Actually, many of 'the fears' are quite well grounded in realty.

Flagrant design flaws are widespread in the USA nuclear power plant inventory.

An extremely dangerous 'group-think' mentality pervades the industry. There are simply no lies or dirty tricks that are 'off-limits' for the cadre of nuclear 'industry-faithfuls'.

Perhaps the USA could be well served by a new generation of nuclear power plants. Perhaps we would be better served by scaling the industry down to 1/10th its present size.

Certainly the future public policy of the USA, must escape the 'mind-set' of the GE proponents and the Greenpeace opponents of nuclear energy. For the present, virtually the entire public arena is devoted to their equally mindless 'mind-sets'. Both are by my lights, pathological and malignant.

;)

Aging plant

U can honestly say the aging plant effect doesn't concern u?

It does, but not to the

It does, but not to the point where I am concerned. We should really build new ones to replace the old ones, but that is unlikely to happen anytime soon

Most key word

"Corroded piping: Nuclear operators have failed to stop an epidemic of leaks in pipes and other underground equipment in damp settings. The country's nuclear sites have suffered more than 400 accidental radioactive leaks during their history, the activist Union of Concerned Scientists reported in September.

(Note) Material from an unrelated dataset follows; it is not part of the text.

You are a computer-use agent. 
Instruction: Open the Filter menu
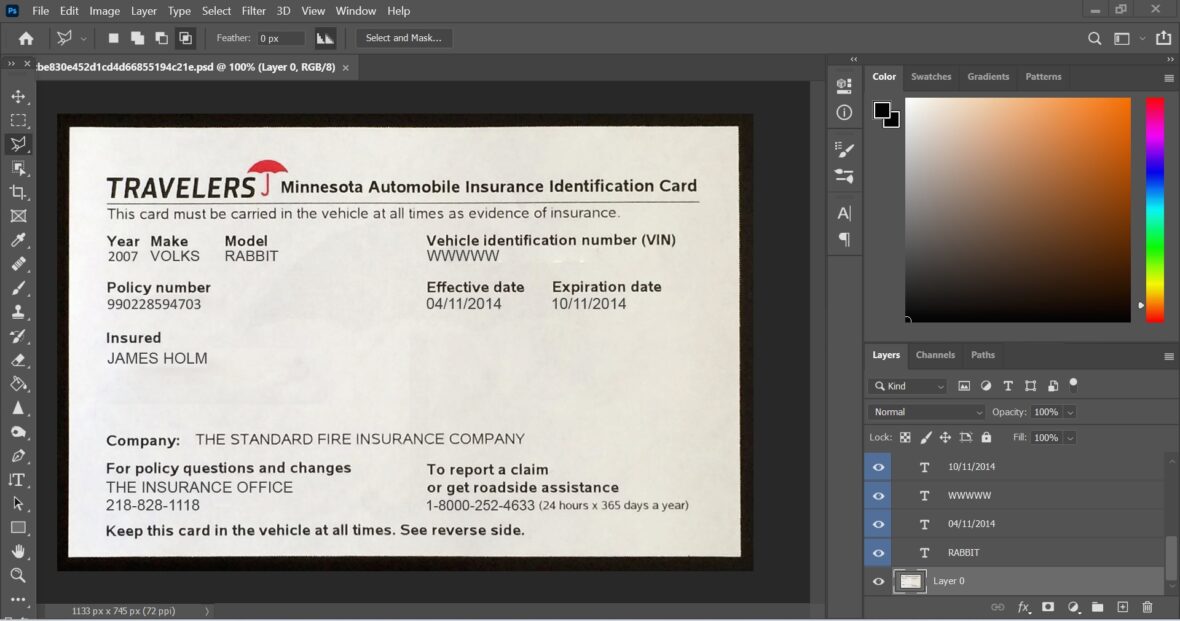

Plant operators have been drilling monitoring wells and patching hidden or buried piping and other equipment for several years to control an escalating outbreak.

Here, too, they have failed. Between 2000 and 2009, the annual number of leaks from underground piping shot up fivefold, according to an internal industry document obtained and analyzed by the AP."

Move it or loose it - fix It

Move it or loose it - fix It or forget it.
The nuclear industry better wise up to these reports and make corrections or public support will vanish.I am glad we are learning from Japan and reporters are looking at us safety concerns.